::: INPUT :::

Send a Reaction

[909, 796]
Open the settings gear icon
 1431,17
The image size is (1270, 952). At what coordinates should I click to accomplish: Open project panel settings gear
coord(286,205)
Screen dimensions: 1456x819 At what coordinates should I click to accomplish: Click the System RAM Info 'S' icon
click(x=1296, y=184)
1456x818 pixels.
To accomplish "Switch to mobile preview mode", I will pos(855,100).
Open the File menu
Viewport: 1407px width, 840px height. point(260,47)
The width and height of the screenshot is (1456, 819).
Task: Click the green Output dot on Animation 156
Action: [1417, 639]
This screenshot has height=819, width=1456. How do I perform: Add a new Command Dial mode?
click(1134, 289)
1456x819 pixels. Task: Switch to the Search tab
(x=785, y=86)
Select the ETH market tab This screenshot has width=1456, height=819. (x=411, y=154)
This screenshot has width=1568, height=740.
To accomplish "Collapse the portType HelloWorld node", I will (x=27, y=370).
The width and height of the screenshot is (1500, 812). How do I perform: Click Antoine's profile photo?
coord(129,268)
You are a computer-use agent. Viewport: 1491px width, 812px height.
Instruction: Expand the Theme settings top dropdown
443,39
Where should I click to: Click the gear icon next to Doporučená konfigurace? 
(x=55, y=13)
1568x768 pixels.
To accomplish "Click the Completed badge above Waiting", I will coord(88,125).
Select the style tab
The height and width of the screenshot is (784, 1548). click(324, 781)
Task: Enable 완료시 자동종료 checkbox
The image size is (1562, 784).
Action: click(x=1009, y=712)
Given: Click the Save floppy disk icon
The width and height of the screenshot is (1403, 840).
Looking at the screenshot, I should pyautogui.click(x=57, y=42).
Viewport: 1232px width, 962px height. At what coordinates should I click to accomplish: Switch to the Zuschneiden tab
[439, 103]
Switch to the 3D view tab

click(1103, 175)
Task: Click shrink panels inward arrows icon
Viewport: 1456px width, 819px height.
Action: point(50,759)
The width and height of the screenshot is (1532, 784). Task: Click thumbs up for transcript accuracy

:::

■ **HOW TO COMPLETE THIS TASK**
Write out every line in the data that holds the string "will".

■ **EXERCISE SOLUTION**
To accomplish "Switch to mobile preview mode", I will pos(855,100).
To accomplish "Collapse the portType HelloWorld node", I will (x=27, y=370).
To accomplish "Click the Completed badge above Waiting", I will coord(88,125).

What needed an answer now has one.